Poll: speed vs accuracy for `Float64^-3`

StefanKarpinski · March 9, 2022, 4:01pm

The Float64 number 0.001 is exactly 0.001000000000000000020816681711721685132943093776702880859375 which is why when you ask to print a certain number of digits of it, you get non-zero digits after a point.

It may be interesting to note that since 2 divides 10 every binary floating point value can be written in decimal with a finite number of non-zero digits. If you have n bits after the “decimal” point of your value, then it will take at most n decimal digits after the decimal point to print the number in decimal.

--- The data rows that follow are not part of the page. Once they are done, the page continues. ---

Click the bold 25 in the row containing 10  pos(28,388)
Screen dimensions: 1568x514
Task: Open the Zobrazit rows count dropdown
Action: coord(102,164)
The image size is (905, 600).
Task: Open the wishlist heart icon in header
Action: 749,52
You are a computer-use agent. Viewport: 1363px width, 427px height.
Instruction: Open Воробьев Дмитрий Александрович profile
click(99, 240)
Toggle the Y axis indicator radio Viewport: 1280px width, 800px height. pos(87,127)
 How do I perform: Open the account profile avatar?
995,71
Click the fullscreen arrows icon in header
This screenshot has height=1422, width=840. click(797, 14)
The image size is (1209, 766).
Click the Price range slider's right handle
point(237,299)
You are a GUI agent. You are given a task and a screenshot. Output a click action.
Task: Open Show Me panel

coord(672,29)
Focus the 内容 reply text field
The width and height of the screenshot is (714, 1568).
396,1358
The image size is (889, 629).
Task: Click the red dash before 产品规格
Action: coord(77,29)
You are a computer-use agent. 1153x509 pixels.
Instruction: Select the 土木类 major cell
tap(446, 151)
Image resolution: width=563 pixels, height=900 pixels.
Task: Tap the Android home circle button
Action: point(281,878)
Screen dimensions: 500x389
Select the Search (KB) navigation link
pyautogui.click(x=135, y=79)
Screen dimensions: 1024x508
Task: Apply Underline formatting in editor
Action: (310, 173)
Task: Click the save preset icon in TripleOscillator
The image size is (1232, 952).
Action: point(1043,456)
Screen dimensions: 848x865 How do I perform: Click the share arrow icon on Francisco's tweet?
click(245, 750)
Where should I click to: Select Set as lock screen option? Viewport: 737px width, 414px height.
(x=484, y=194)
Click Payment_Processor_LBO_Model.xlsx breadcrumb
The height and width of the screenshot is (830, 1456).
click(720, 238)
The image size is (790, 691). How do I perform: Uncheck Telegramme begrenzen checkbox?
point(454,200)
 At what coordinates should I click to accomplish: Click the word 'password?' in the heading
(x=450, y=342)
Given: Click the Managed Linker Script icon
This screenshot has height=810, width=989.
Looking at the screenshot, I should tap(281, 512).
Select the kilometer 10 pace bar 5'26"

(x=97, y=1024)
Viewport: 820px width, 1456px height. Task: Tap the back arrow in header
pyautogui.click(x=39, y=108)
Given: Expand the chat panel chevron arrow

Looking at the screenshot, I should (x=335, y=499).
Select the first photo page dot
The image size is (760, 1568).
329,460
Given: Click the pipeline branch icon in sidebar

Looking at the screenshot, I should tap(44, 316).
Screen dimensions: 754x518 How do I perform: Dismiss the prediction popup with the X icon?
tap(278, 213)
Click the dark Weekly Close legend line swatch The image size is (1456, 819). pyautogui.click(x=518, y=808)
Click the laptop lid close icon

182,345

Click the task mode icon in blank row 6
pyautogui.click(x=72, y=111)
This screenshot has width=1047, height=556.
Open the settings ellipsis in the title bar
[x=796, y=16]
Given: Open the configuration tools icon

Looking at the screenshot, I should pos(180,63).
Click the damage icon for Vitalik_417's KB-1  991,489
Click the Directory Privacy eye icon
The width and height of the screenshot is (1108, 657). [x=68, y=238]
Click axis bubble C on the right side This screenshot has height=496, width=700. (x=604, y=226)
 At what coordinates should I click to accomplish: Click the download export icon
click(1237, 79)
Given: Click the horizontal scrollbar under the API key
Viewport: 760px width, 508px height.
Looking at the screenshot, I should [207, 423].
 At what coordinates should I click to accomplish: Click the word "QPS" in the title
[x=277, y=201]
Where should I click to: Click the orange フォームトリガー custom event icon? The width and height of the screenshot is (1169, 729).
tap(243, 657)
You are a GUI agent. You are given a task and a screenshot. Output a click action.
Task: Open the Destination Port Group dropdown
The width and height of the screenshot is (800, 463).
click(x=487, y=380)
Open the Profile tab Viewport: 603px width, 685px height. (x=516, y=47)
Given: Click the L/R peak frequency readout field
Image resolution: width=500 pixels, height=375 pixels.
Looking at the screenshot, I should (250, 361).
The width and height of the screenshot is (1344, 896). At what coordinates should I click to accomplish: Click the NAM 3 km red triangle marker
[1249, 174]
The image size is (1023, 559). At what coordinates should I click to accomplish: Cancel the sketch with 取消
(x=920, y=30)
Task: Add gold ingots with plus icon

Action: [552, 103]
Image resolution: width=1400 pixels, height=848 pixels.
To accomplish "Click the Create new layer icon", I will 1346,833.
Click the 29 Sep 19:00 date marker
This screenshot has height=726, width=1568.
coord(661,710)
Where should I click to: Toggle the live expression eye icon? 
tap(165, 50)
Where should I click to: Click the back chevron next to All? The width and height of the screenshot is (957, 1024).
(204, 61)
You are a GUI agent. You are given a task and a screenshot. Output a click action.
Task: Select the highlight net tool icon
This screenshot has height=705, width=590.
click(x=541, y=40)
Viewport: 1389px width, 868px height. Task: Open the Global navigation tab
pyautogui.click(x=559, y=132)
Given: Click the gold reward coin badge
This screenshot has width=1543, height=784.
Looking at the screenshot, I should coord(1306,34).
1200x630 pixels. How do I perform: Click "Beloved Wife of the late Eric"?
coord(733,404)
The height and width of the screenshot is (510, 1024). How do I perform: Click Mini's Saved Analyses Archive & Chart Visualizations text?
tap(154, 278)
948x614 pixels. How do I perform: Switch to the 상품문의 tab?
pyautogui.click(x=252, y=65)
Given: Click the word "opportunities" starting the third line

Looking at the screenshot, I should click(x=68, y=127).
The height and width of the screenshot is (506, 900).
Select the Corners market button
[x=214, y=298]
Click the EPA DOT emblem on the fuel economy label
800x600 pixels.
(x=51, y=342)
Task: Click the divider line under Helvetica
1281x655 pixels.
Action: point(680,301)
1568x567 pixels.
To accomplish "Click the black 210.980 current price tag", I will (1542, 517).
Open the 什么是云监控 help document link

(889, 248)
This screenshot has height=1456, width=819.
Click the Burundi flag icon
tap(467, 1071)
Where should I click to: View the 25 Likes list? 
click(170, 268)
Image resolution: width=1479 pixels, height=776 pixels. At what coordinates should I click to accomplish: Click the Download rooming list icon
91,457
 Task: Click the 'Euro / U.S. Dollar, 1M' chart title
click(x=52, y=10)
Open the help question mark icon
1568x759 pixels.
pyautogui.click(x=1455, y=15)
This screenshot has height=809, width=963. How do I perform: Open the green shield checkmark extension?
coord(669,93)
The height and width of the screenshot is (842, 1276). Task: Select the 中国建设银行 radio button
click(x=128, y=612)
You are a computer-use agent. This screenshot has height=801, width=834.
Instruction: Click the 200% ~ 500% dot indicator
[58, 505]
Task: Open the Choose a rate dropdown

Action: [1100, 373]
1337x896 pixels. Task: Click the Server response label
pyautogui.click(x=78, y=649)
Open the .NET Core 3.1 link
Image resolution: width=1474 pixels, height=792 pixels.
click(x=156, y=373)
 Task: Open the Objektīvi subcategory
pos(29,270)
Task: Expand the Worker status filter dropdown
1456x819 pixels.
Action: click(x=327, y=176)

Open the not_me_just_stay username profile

DNF · March 9, 2022, 4:53pm

For this it’s better to use floating point literals, 1e-3, 1e-6, etc. And actually directly writing 124.2e-3 is the most common usage I’ve seen.

josuagrw · March 9, 2022, 5:12pm

Is this documented anywhere? Maybe it should be…

Oscar_Smith · March 9, 2022, 5:37pm

I’m not sure if we document that explicitly anywhere. We arguably should.

lmiq · March 9, 2022, 5:47pm

If so, probably add a comment on what other languages do. Otherwise that can be an additional source of confusion.

giordano · March 9, 2022, 5:59pm

Documenting it would be nice (see for example what GCC does), but, to be fair, I’m not sure any language provides correctly rounded math libraries by default.

mikmoore · March 10, 2022, 12:12am

I don’t think we really have any realistic choice but to ensure that literal_pow produced identical results to general ^. If it’s the case that we can’t ensure this for any powers beyond [-2,-1,0,1,2] then so be it.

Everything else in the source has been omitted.